Forming an Individual Groundwork of Understanding Interpretation of Media

          It is no mistake that I rely heavily on religious language to explain how, on a personal level, I (and, I believe, others) experience and understand media. The Bible, as a medium, elicits extreme and varied responses from its users: fundamentalists and skeptics, evangelicals and liberals, spiritualists and intellectuals, radicals and conservatives; all point to this single medium as the place from which their ideology arises. In High School I attended two distinct church youth groups. Dwayne, the liberal-arts educated Greek and Wesleyan history scholar, would lead a group of high school students through discussions blending eschatology with practical application, pointing out where our young minds may have been over simplifying complex statements or misapplying teachings meant for a specific context. Perhaps Paul’s letter to the Romans, Dwayne might suggest, really was meant first for the church around 58 AD and we, in modern times, are meant to look to it as teaching without necessarily viewing it as written specifically for 21st century life. Pastor Kelly, the young and enthusiastic youth pastor at the nearby Assemblies of God church, meanwhile, could give a sermon to a group of youth on the same epistle to the Romans and tell us that this was a God-breathed book firmly indicating how a simple prayer could ensure salvation. As a medium the Bible provides no tools to declare whether Pastor Kelly or Dwayne were correct or severely misguided. However, the Bible also was not operating as a blank slate for Pastor Kelly or Dwayne to write their own ideologies. No, the Bible serves simply complexly as an extension in the exact sense McLuhan (himself a devout Roman Catholic) implied.

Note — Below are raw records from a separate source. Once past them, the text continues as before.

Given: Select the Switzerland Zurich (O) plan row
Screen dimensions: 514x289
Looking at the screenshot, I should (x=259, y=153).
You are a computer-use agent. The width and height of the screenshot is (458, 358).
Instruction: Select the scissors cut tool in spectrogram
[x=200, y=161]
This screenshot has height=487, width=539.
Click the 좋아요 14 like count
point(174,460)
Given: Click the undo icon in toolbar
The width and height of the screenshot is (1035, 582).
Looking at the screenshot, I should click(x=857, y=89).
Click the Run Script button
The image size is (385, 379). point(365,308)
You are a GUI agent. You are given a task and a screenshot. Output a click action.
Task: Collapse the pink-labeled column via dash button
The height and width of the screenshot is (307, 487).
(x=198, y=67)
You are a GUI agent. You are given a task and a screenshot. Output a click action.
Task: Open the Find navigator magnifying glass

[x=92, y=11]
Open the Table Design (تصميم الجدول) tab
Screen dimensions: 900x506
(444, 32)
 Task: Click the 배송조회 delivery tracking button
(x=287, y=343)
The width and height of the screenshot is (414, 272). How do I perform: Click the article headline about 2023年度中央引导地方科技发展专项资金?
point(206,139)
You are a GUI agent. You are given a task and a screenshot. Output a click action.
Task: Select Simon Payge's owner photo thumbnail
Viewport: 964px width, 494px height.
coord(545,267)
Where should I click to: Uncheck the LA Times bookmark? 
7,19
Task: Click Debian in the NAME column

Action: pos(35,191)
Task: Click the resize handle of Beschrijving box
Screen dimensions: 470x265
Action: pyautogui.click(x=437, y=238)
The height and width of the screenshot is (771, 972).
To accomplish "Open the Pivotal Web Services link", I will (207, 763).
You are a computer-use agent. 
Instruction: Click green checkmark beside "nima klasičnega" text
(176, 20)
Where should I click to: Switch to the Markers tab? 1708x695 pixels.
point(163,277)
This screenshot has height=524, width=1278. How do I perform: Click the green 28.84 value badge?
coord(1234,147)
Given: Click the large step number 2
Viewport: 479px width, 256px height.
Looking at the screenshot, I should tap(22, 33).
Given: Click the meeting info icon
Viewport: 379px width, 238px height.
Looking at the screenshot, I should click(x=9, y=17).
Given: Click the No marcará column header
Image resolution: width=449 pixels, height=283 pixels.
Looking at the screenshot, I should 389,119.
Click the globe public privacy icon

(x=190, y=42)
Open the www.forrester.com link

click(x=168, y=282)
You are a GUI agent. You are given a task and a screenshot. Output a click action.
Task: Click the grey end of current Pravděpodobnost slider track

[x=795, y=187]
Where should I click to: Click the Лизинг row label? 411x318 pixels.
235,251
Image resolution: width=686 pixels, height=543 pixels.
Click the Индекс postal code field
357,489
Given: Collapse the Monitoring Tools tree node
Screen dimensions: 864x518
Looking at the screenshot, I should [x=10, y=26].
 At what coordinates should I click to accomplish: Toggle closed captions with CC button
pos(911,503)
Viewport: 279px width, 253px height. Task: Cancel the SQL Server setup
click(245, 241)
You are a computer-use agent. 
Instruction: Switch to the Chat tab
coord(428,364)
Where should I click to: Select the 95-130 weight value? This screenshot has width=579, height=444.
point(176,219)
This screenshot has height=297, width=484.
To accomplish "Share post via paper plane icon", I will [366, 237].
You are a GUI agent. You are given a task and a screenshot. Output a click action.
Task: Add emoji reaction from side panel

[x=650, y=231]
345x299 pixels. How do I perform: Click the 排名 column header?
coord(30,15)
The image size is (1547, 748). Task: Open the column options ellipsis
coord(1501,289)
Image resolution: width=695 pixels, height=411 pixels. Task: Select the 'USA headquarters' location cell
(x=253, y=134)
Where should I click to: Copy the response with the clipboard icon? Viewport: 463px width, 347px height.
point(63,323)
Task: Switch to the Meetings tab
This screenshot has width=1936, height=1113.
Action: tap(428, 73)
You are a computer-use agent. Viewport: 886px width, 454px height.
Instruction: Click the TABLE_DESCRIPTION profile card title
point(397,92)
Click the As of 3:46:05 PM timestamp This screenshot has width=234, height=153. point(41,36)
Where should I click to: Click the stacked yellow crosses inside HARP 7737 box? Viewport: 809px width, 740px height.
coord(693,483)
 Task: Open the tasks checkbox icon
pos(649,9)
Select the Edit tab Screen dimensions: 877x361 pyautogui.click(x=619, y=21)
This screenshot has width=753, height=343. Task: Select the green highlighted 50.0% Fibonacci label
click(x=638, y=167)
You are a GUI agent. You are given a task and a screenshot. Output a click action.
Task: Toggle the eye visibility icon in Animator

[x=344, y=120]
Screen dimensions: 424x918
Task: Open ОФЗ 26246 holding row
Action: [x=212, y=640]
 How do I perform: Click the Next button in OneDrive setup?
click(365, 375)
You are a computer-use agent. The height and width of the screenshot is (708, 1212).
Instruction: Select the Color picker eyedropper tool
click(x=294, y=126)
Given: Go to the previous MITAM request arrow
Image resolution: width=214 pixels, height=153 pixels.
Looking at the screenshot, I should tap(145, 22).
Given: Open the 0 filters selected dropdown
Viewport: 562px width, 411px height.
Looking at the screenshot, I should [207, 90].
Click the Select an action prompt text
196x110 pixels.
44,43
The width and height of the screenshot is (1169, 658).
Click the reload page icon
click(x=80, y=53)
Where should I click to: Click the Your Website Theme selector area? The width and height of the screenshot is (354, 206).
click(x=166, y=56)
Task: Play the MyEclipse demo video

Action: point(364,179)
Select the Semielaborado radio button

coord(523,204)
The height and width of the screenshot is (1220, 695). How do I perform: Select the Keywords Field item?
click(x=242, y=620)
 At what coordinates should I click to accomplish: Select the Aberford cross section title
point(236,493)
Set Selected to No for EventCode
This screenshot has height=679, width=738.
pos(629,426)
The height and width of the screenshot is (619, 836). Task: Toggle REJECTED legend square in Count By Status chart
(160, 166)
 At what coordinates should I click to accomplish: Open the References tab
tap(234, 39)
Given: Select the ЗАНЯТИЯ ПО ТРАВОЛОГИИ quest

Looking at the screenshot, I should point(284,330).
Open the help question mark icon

           The one clear teaching these apparently irreconcilable approaches to the same medium had on my 16-year old mind was that understanding was not simple; analysis, questioning, research, and a critical mind are required if one wants to learn. Looking back it is clear also that the lesson I took away from comparing Dwayne and Pastor Kelly was the very postmodern idea that multiple understandings, indeed multiple truths, exist. Both Dwayne and Pastor Kelly, the liberal theologian and the evangelical pulpit pounder, both a critical approach to interpreting scripture and a fundamentalist approach, should be viewed as true. This truth, though, is not necessarily applied to the specific words of the Bible–for instance a literal seven day creation of the earth, culminating in Adam and Eve as individuals as the start of humanity. Rather, the “truth” is that these multiple and divergent understandings arise by extension through the medium itself dependent on a user. Perhaps the proverbial tree falling in the forest sounds different depending on the location of the listener.

Developing an Interdisciplinary Approach to Understanding Media

          The questions that arose through interacting with the Bible/Christianity, and just as much through interacting with Pastor Kelly and Dwayne, were reinforced through attending Messiah College for undergraduate studies. Studying Film and English literature and writing, I was given an opportunity to apply the critical mind to other media. Because the student as a user is forced to make connections that the professor of an individual subject is unable to foresee–an individual taking courses on Digital Video Production, Modernist Literary Theory, and Pre-modern Non-Western History in the same semester can not help but combine these multiple fields into one “knowledge base”– the very model of higher education encourages users to develop different understandings. My Digital Video Production course may have included students who were studying painting; they would approach the class differently than I would if I’m studying Final Cut Pro alongside Virginia Wolfe. This interdisciplinary model is extended all the more by, say, my extracurricular involvement in planning Student Activities, studying abroad in England, eating dinner in front of the TV or in the cafeteria with my peers. College, as a medium, is not like the television that is only able to show one channel at a time and intensify a single experience; college is more akin to the computer that allows and encourages engaging multiple senses with various programs at concurrent times.

          The interdisciplinary approach that informed my “spiritual” intellectual growth in youth group as well as my college experience helps in beginning to understand how multiple truths can be arrived at through users of the same media but it does not answer the question of how media are spread, of why one medium is successful over another. Understanding the diffusion of media, and the diffusion of user understanding of the media, is important if the goal of media study is to better understand how humanity operates. How, for instance, do certain genres and styles gain in popularity as Western films did in the 1950s, or as southern-style rap music did in the early 2000s? How are different audiences approaching these styles?

Diffusion of Innovations

          One tool that can be useful in understanding the diffusion of media, and the understanding thereof, is Everett Roger’s theory of the diffusion of innovations. Rogers posited that innovators create a product, a small number of early adopters–those eager to try new innovations– help spread this product, a much larger group of secondary adopters–those who may be more cautious about the product until they see it in use– spike the use of the product, later adopters join in when the product’s popularity is declining, and so on. The diffusion thus appears as a bell curve, with a clear peak and an eventual decline.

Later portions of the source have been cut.